You make it sound like Dish's HD is really bad, But so does Directv over compressed SD, Although SD is not as bad like before it was being showed HD programs on SD, It's nowhere like Comcast SD at least in this area, but I would leave Directv's HD PQ how it is, unless it's for improving it somehow


----------



## sigma1914 (Sep 5, 2006)

So, who were the 2 votes for degradation of PQ??


----------



## tonyd79 (Jul 24, 2006)

sigma1914 said:


> So, who were the 2 votes for degradation of PQ??


One is probably obvious. The other?


----------



## sigma1914 (Sep 5, 2006)

damondlt said:


> The question wasn't asking about if we think Directv PQ was degrading.
> 
> It was asking if we should degrade/compress more to fit more channels.
> 
> Sent from my Galaxy S5


I know, reread exactly what I said....2 votes FOR degradation ... meaning they're for making it worse.


----------



## damondlt (Feb 27, 2006)

I wouldn't worry about it.

You guys would just attack the crap out of him or her.

Sent from my Galaxy S5


----------



## sigma1914 (Sep 5, 2006)

damondlt said:


> I wouldn't worry about it.
> 
> You guys would just attack the crap out of him or her.
> 
> Sent from my Galaxy S5


And others will keep trolling. The circle of forum life...


----------



## damondlt (Feb 27, 2006)

Ok now that's out of the way,
I haven't really seen dishes HD PQ, but in 2010 it really wasn't bad.
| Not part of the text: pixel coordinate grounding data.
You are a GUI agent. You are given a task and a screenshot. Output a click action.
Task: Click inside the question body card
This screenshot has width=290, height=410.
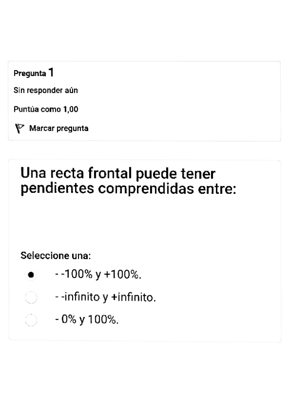click(x=144, y=227)

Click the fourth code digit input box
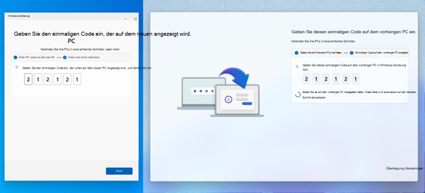pos(58,80)

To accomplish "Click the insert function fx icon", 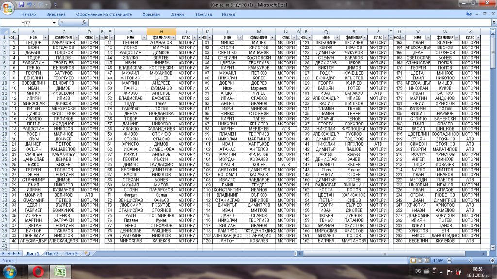I will 84,23.
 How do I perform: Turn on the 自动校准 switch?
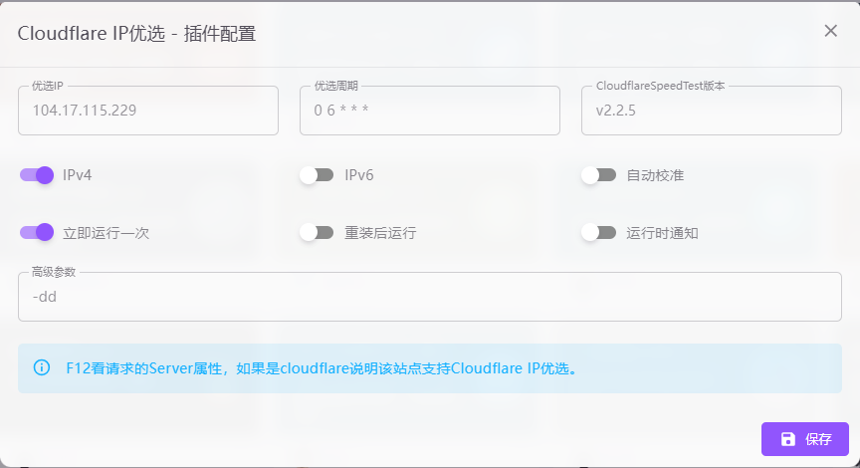pos(598,175)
There may have been a handful of betting looking channels on Directv, but overall, hardly a deciding factor. 
Now though dish added quite a bit more HD, but so has directv , so I don't see Directv really having a commanding lead in PQ.

Another thing is Directv SD vs HD is so far apart, it help make Directv HD look superior compared to their SD which is the worst I've ever seen.

Dish on the other SD HD gap is not as wide. I think that's tricks a lot of people into thinking it's not much better in HD vs SD.


Sent from my Galaxy S5


----------



## wilbur_the_goose (Aug 16, 2006)

D* already has PQ that isn't as good as Verizon FiOS. I'd fire them immediately if it got worse.


----------



## rakstr (Aug 23, 2007)

Time to go ala carte and shed the channel welfare state. Sorry but there are channels that can't possibly be paid for but the people who watch!


----------



## TBoneit (Jul 27, 2006)

CraigerM said:


> Will DTV 14 and 15 help with HD being less prone to rain and snow fade?


Since DirecTV has opted to use a technology for HD that is more prone to rain fade than the Satellite band that they, And Dishnetwork too, started with for DBS. I do not see a cure, I suspect that tripling the Satellites transmit power would have a marginal effect on rain fade. I could also be wrong about that.

For the record, as I understand it, Dishnetworks HD is less prone to rain fade.

Moving on, Everybody seems to think that the New satellites when launched will bring much more capacity. That will depend on what they do with them after a successful launch. I have a suspicion it will actually replace one of the satellites now serving HD channels that may not be completely healthy. Time will tell.

TBoneit


----------



## billsharpe (Jan 25, 2007)

After switching to FiOs over two years ago I did not notice any PQ difference between DirecTV and FiOS in HD on my 40-inch set. However, SD pictures looked much better on FiOS than on DirecTV.


----------



## Mike Bertelson (Jan 24, 2007)

Stop with the personal comments. Either discuss the topic or don't post at all. 

Mike


----------



## Delroy E Walleye (Jun 9, 2012)

Whatever modern compression/mutiplexing techniques being used on at least a few of the latest HD channel additions seem to me in some cases providing little of both (increase in PQ *and* less bandwidth)!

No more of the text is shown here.